The Hallmark card sentiment that every sunrise is a blessing could not truly be felt until I had been in darkness 12+ hours several days in a row.

Ditto the wonder of light spilling from last night's full moon.

So it is in this context that I encountered news that social media platforms are groing dim,  visibly being brought under kleptocracy's control.




I was saddened, but not surprised.

The internet with its troves of curated information always seemed to me too good to be true

Like the sexual revolution of the 60's, when for a few years pre-AIDs affluent baby boomers had access to reliable birth control, drugs that cured venereal disease, and liberation from the Puritan inhibitions claiming our sexuality and its expression were deadly sins. Something that good and free just doesn't seem to last.




Facebook began censoring two thinkers I've come to rely on -- Australian Caitlin Johnstone and fellow Mainer Bruce Gagnon -- even as Congress heard testimony that social media companies must do the dirty deeds, or be themselves punished.

From Andre Damon's reporting published on the World Socialist News website (a non-corporate news and opinion site which, incidentally, no longer appears as a source turned up by a Google search even though I've gone to it many times over the years):
Over the course of four hours, senators argued that “foreign infiltration” is the root of social opposition within the United States, in order to justify the censorship of oppositional viewpoints.
... 
Senator Mazie Hirono of Hawaii demanded...that the companies adopt a “mission statement” expressing their commitment “to prevent the fomenting of discord.”
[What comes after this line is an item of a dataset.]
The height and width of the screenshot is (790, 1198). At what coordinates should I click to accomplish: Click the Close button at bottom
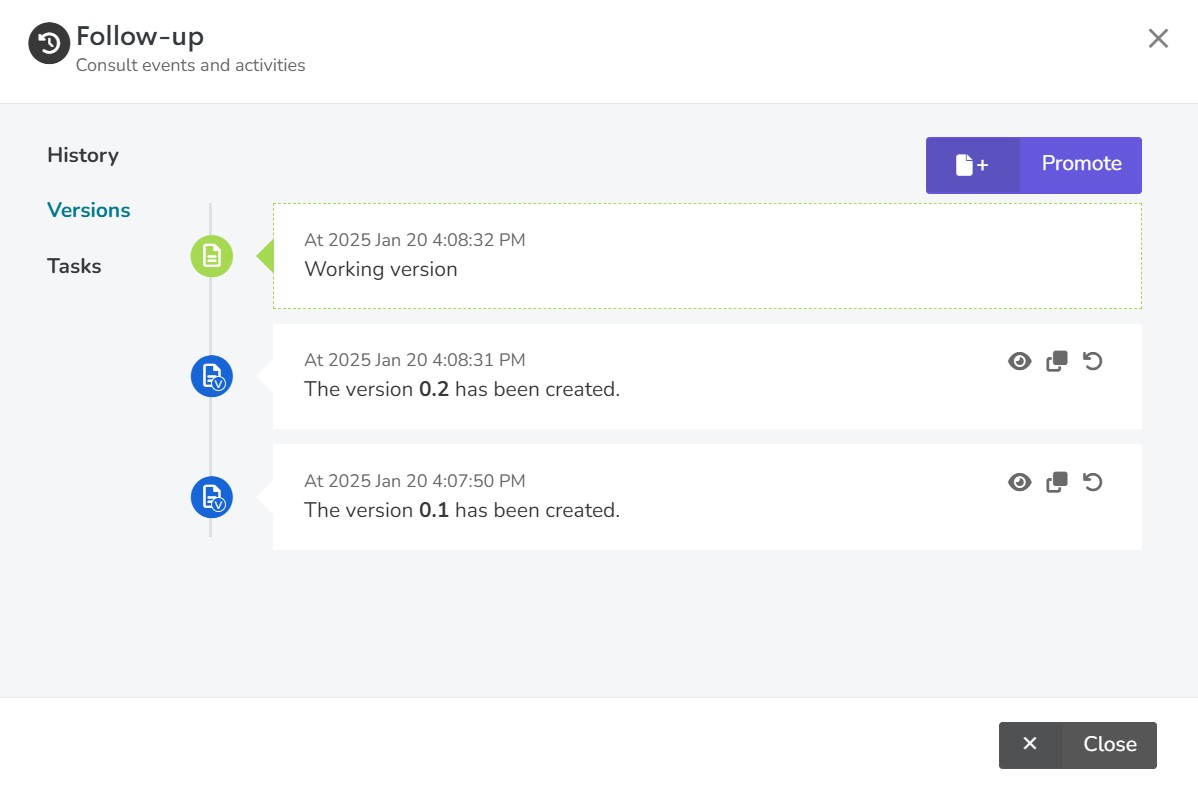click(x=1077, y=745)
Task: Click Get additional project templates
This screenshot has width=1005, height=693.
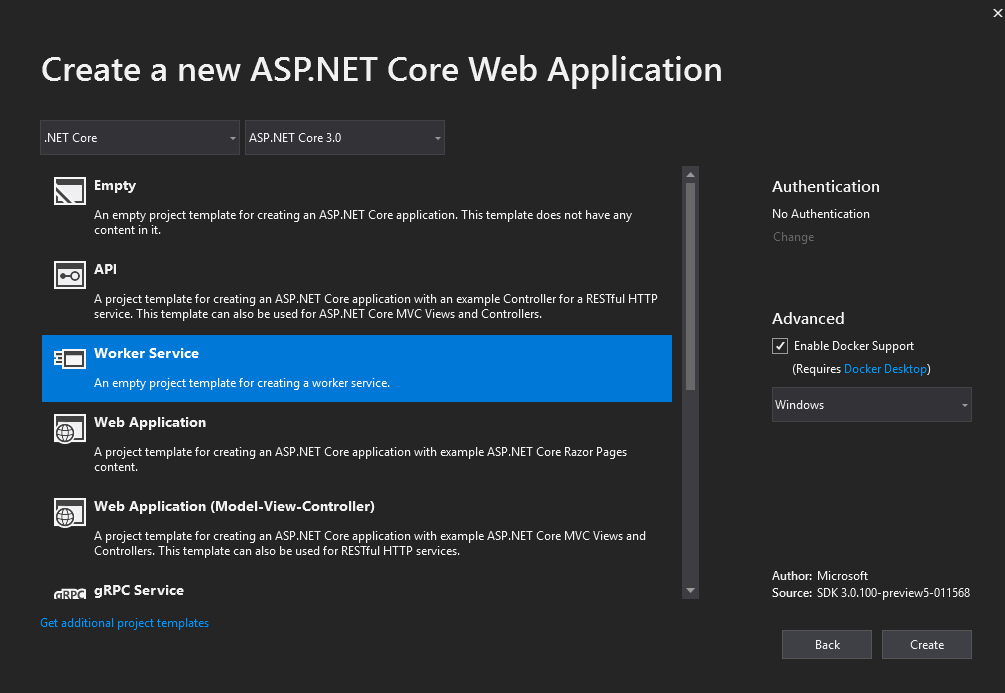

The kleptocrats are worried and well they should be. Talk of gutting mortgage deductions --  the primary middle class tax shelter -- is a harbinger of austerity for the many. History shows that discord inevitably follows homelessness, hunger, or watching a loved one die from lack of affordable health care. Poor people and, disproportionately, people of color have known this all along. Those of us who've been coasting on our white and class privilege are about to have a rude awakening.

As the lights flicker on and off in the gathering gloom, I hear an out of season tree frog chirping in a warm November before dawn. Neighbors have noticed no birds at their feeders this fall. I suspect the frog's song may the requiem for our unsustainable lives on this planet.